WHAT YOU HAVE TO DO:
Update the stretch of the listing from the line containing "Describe the element at coordinates (46, 252)" through the line containing "center [107, 368]." by replacing "field-label" with "form-label", and reproduce only those lines with nothing else altered.

INPUT MATERIAL:
· · · ·
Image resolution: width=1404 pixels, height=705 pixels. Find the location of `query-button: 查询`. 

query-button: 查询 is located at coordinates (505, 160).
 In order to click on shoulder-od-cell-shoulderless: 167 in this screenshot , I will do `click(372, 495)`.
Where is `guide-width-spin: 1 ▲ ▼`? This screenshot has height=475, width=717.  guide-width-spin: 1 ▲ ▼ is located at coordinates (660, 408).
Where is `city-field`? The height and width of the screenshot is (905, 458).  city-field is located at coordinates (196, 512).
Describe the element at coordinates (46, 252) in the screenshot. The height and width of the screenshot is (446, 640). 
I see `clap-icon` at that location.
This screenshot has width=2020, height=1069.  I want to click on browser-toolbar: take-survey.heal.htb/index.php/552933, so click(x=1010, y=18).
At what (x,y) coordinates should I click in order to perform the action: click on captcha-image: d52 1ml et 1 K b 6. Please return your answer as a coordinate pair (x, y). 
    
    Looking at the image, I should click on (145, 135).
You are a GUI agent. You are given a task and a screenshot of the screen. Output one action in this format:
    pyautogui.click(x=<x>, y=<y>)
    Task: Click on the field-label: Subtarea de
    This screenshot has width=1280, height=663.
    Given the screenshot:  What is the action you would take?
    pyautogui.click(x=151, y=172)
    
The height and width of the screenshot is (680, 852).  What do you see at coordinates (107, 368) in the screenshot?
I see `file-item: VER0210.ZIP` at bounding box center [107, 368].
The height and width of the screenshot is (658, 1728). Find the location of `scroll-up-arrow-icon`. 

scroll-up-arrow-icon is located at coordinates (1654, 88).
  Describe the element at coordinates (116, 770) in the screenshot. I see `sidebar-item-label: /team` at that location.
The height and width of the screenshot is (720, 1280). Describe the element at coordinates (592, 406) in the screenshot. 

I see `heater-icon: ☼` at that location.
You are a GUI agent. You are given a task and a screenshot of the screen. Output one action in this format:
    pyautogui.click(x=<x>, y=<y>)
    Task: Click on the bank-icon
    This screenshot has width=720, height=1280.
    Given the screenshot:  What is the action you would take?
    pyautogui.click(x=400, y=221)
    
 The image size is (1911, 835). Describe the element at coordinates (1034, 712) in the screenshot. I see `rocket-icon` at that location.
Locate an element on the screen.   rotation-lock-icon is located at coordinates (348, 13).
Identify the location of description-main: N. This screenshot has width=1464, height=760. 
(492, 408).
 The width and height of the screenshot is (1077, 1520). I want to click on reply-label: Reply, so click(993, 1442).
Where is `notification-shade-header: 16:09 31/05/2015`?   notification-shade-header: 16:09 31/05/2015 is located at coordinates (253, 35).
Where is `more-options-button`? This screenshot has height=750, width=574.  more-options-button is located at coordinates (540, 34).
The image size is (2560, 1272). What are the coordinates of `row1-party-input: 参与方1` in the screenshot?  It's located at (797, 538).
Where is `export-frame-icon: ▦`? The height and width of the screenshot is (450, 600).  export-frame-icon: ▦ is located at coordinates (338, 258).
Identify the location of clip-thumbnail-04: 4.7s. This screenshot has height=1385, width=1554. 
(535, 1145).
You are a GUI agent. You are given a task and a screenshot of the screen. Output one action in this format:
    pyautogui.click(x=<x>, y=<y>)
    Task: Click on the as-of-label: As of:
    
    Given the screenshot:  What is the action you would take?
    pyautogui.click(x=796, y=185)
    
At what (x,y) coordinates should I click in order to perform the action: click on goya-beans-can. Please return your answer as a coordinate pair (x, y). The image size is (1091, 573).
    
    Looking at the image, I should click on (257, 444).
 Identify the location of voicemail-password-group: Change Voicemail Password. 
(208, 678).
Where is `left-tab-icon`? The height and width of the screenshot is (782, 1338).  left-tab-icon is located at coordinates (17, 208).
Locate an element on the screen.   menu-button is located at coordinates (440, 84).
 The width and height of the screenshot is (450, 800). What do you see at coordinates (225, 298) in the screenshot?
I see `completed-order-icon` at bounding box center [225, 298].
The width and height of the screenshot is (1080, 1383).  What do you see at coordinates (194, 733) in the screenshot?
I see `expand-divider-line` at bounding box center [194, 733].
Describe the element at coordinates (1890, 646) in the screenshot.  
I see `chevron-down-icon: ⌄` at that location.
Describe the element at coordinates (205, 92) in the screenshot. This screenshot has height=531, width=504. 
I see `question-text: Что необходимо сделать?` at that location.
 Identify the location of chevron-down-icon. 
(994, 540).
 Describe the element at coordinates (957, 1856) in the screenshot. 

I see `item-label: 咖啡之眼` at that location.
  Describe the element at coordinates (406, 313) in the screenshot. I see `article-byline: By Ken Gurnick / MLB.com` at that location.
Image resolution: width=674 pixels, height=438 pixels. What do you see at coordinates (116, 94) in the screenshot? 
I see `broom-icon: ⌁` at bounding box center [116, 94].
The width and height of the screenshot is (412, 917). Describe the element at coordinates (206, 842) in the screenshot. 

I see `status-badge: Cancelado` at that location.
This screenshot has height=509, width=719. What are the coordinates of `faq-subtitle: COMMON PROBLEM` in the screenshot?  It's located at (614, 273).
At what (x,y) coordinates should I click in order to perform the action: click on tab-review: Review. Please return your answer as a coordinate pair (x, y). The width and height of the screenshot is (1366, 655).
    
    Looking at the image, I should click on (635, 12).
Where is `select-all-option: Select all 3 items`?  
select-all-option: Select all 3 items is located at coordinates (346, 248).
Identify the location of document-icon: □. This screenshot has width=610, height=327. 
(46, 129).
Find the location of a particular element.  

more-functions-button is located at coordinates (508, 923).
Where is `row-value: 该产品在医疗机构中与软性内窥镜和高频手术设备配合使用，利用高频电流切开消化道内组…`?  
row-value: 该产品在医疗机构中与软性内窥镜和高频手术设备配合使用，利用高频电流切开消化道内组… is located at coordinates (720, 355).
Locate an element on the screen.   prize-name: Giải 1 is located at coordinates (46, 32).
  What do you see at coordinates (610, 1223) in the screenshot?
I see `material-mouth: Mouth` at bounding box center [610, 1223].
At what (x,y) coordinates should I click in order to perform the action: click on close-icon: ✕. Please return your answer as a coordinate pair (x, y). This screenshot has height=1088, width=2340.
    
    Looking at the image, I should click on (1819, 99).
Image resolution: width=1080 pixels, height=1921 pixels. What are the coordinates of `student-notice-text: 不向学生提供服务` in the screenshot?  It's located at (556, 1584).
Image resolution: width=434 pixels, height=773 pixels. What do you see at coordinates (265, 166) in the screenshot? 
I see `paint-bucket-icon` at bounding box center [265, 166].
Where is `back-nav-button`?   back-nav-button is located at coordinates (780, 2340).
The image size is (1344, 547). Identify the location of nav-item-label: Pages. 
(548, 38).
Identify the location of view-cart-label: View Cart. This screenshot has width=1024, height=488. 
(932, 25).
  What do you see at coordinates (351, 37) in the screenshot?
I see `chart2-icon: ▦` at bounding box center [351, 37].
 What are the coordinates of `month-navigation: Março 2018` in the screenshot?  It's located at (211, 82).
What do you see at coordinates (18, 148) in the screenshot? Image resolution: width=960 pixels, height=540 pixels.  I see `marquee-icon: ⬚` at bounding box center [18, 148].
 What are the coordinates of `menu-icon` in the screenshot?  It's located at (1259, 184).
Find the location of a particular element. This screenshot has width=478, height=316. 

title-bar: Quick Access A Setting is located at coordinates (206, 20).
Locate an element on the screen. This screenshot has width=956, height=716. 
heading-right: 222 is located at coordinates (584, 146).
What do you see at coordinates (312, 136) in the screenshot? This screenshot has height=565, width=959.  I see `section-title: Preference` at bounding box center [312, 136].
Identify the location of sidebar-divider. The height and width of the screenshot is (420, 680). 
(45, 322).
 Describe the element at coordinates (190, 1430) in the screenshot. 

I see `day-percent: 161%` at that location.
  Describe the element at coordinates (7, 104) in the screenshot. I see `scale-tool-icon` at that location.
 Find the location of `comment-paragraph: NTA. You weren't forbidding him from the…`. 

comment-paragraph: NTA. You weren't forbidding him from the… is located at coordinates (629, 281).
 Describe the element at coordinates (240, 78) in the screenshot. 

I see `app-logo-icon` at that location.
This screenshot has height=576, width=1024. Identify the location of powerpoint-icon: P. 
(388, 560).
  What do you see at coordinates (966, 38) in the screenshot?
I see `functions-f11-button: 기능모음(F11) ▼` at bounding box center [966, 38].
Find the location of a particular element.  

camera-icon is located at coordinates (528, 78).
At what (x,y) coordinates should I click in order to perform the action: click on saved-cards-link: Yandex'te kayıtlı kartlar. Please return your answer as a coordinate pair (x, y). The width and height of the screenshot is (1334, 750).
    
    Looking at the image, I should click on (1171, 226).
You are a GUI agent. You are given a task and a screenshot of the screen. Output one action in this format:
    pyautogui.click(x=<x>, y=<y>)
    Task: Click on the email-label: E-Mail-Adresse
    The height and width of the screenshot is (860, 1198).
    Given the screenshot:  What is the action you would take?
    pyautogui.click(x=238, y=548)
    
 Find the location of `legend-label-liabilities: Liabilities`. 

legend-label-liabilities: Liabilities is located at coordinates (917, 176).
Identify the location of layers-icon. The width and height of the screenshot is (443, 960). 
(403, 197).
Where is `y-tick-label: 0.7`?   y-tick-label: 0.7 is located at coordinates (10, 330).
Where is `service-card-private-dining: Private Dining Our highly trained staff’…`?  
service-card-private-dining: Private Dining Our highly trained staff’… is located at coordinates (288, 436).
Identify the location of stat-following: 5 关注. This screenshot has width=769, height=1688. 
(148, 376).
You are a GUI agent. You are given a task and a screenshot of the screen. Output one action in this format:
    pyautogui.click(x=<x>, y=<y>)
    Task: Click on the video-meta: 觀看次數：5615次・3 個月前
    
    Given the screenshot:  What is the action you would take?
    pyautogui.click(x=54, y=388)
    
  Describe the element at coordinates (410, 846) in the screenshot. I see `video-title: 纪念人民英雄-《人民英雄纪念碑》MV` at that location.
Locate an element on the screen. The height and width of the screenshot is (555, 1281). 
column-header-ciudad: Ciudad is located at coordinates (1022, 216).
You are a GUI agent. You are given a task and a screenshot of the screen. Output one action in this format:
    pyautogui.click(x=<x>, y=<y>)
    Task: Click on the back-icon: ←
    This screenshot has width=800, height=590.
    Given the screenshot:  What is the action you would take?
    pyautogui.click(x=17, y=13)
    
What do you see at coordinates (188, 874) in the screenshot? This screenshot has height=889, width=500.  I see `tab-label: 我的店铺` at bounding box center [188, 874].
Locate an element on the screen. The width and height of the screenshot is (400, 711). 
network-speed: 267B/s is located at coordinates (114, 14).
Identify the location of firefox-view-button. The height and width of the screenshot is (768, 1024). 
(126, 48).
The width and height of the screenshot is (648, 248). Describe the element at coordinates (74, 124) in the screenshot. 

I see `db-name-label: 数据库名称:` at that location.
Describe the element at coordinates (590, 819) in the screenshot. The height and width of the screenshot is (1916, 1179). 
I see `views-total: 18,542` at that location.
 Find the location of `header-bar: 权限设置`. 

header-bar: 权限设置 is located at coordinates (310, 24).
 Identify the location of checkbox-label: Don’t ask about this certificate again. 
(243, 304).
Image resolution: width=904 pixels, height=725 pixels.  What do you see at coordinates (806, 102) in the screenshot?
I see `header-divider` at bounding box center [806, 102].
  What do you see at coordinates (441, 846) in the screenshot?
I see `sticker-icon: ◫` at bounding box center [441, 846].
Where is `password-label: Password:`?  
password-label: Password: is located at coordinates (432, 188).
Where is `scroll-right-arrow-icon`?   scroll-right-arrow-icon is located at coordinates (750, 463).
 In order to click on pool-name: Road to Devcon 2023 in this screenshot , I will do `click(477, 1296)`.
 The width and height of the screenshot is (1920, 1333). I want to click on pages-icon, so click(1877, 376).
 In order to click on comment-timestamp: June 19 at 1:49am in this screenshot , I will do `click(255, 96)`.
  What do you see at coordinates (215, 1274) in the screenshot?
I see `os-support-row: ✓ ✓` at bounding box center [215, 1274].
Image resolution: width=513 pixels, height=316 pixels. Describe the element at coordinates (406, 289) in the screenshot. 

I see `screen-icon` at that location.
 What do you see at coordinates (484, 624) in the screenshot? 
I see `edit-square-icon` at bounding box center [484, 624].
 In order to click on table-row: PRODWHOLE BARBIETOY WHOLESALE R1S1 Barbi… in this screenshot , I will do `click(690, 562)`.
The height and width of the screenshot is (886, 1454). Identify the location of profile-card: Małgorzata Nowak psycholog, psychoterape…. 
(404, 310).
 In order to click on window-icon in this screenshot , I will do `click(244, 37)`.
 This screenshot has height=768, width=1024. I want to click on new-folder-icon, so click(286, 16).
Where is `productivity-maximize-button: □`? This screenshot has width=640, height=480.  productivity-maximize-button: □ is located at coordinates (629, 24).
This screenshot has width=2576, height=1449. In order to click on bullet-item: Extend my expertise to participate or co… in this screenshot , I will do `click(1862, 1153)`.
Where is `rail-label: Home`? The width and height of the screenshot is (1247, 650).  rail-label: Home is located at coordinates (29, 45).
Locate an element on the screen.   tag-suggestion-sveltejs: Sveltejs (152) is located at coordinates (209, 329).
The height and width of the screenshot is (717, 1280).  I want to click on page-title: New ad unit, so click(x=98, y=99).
· · · ·
WRITTEN RESPONSE:
Describe the element at coordinates (46, 252) in the screenshot. The height and width of the screenshot is (446, 640). 
I see `clap-icon` at that location.
This screenshot has width=2020, height=1069.  I want to click on browser-toolbar: take-survey.heal.htb/index.php/552933, so click(x=1010, y=18).
At what (x,y) coordinates should I click in order to perform the action: click on captcha-image: d52 1ml et 1 K b 6. Please return your answer as a coordinate pair (x, y). 
    
    Looking at the image, I should click on (145, 135).
You are a GUI agent. You are given a task and a screenshot of the screen. Output one action in this format:
    pyautogui.click(x=<x>, y=<y>)
    Task: Click on the form-label: Subtarea de
    This screenshot has width=1280, height=663.
    Given the screenshot:  What is the action you would take?
    pyautogui.click(x=151, y=172)
    
The height and width of the screenshot is (680, 852).  What do you see at coordinates (107, 368) in the screenshot?
I see `file-item: VER0210.ZIP` at bounding box center [107, 368].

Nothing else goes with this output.